It's your chance to clean up old, confusing paths and create a streamlined, intuitive journey for both your users and search engines.
Here are a few tips to get you started:
- 1Keep it Simple: The best URLs are those that are easy to read and understand—for humans and search engines. Avoid unnecessary complexity.
- 2Use Keywords Wisely: Incorporate relevant keywords into your URLs, but don’t overdo it. Keyword stuffing can do more harm than good.
- 3Avoid Unnecessary Characters: Steer clear of special characters, symbols, and punctuation that could confuse search engines.
- 4Use Hyphens to Separate Words: Spaces in URLs will show up as '%20' and underscores can be ignored by some search engines. Hyphens are the safest bet.
Embarking on a website redesign is like setting sail on a voyage. Your URL structure is your map.
Craft it wisely, and it will lead you to the treasure trove of improved SEO rankings and increased visibility.
SEO Tools to Use
Imagine setting out on an adventure without a map or compass, trying to navigate the wilderness based on intuition alone. That's what embarking on a website redesign without SEO tools is like—a journey filled with uncertainty and potential missteps.

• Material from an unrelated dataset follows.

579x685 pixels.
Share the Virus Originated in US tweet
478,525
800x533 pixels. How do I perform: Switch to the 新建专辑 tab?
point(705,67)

But fear not, dear reader!
For every challenge in the digital landscape, there's an SEO tool ready to guide you. Let's explore some of the essential ones that can turn your website redesign into a triumphant adventure.
- 1Google Search Console (Free): Think of this as your compass, pointing you in the right direction. It helps you understand how Google's search bots view your site, highlighting any issues that might be hindering your visibility.
- 2Screaming Frog SEO Spider: This tool is akin to a trusty flashlight, revealing hidden obstacles. It crawls your website, uncovering broken links, duplicate content, and other SEO pitfalls that can trip up your redesign.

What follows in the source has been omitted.